> _Required action_:
Search the data below for the word "profile" and report how many lines contain it. Nothing but the number is needed.

+--

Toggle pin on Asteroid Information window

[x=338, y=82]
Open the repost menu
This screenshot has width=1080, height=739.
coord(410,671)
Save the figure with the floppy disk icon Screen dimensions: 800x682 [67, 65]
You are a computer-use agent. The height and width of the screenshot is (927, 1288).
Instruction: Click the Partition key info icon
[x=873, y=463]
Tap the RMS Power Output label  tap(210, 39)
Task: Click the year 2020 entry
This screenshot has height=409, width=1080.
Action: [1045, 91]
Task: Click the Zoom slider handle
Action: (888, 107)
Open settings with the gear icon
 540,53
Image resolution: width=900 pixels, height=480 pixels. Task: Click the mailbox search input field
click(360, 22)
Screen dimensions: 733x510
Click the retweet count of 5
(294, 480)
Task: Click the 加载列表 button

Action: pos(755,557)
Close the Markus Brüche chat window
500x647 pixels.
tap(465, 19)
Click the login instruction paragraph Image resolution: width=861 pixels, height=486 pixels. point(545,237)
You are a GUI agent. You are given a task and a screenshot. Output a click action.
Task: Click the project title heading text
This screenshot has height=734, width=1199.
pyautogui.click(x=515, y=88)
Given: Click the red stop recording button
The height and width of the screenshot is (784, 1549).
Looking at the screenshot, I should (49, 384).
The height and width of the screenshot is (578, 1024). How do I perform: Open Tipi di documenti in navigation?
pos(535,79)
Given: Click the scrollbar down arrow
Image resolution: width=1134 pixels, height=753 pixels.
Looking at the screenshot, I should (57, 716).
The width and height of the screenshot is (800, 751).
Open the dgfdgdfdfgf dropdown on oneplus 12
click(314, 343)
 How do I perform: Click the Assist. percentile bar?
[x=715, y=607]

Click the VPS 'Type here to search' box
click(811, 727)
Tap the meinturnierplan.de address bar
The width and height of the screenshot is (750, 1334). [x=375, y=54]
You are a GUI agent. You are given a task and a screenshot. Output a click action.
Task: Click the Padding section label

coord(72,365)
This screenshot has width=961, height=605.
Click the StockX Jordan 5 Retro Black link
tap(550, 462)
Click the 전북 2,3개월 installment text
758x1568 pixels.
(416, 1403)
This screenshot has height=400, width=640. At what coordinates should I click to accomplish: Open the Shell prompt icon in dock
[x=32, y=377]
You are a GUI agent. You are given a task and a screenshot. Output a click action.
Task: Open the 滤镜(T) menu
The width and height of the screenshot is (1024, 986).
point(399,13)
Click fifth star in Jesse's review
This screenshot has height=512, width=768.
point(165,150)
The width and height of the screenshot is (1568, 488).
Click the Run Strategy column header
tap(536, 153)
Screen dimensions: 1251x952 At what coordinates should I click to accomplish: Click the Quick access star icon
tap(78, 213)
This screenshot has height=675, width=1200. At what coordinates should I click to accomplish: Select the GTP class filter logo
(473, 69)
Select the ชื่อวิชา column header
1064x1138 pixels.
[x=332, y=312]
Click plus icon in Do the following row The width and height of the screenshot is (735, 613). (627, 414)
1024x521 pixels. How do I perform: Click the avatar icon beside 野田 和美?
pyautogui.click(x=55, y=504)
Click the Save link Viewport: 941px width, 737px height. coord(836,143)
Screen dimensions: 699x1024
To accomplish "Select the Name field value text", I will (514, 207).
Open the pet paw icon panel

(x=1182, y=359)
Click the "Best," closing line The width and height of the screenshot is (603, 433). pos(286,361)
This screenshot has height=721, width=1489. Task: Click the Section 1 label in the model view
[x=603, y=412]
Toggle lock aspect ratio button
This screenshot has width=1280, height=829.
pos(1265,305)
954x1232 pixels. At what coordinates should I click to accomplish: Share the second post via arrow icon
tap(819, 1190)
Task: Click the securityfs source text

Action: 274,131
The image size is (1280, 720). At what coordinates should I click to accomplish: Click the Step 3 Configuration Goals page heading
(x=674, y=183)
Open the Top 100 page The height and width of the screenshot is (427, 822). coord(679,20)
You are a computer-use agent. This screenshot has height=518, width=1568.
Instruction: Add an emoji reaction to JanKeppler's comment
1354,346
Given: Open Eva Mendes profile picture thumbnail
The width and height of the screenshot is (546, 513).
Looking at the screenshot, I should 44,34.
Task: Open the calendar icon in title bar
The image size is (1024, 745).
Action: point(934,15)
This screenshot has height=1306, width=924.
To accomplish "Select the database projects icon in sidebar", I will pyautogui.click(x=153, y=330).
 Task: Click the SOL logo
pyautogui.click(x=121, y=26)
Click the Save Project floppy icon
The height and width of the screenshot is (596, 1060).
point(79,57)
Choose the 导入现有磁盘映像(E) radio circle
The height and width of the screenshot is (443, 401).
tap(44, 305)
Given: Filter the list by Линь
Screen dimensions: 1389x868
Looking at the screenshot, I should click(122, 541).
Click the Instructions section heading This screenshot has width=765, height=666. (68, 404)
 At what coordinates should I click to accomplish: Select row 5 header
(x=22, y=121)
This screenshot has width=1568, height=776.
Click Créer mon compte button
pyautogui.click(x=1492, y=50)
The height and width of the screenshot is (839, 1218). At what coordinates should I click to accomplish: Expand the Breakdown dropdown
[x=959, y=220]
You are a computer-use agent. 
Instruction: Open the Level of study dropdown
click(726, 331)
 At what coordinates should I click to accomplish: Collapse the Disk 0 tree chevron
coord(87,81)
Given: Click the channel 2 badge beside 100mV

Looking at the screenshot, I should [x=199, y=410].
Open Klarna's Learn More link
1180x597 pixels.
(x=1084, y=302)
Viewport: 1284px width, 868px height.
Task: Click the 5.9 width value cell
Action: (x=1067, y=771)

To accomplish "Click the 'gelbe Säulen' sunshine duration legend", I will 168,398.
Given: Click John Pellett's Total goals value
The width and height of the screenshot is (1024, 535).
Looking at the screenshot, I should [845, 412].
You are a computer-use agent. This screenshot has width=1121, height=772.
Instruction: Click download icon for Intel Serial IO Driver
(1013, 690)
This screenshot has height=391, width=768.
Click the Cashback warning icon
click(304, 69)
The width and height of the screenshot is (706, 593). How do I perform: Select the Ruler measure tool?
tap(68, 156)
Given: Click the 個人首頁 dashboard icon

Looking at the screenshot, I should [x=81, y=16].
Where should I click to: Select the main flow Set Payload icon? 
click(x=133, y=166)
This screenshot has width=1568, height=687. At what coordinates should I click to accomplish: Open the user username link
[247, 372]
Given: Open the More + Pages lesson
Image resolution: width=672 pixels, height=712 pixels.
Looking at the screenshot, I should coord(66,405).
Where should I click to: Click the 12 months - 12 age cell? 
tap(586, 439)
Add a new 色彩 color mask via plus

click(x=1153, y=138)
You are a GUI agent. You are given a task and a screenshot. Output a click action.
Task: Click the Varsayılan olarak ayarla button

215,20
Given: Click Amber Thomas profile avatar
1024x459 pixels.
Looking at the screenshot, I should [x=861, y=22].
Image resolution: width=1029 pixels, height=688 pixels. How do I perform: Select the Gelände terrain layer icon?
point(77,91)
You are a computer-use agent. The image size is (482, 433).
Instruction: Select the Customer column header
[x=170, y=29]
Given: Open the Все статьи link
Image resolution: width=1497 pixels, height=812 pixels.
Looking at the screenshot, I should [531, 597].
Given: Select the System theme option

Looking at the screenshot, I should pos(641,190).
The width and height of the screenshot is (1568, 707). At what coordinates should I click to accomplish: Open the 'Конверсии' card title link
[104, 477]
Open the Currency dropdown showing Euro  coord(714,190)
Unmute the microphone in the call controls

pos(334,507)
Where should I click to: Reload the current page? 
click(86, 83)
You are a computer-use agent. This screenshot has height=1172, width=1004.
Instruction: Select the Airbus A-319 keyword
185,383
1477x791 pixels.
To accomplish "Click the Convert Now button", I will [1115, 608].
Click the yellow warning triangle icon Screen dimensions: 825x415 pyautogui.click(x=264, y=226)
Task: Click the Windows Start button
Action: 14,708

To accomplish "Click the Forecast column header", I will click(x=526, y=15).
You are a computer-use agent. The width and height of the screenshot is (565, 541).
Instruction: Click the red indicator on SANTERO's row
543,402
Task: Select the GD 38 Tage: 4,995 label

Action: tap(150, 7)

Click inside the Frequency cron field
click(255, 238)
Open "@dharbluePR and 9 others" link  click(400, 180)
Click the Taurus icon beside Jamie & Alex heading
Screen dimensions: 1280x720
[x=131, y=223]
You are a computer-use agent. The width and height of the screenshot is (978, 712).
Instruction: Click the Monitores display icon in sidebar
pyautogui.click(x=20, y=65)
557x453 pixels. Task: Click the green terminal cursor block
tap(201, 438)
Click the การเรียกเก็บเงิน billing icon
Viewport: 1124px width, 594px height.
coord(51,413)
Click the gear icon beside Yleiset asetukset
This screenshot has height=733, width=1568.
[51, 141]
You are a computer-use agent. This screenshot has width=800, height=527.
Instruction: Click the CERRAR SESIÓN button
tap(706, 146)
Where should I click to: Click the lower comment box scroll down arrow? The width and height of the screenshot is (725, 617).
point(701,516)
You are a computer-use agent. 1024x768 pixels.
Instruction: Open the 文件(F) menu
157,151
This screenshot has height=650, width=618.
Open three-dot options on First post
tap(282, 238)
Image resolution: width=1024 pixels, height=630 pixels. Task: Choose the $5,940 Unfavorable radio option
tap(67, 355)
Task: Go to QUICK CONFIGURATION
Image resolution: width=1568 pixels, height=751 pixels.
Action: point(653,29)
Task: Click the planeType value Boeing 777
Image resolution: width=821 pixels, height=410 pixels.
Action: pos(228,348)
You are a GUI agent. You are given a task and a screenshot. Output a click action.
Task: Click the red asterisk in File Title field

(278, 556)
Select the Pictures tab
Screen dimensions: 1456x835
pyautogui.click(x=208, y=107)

+--

> _Completed exercise_:
2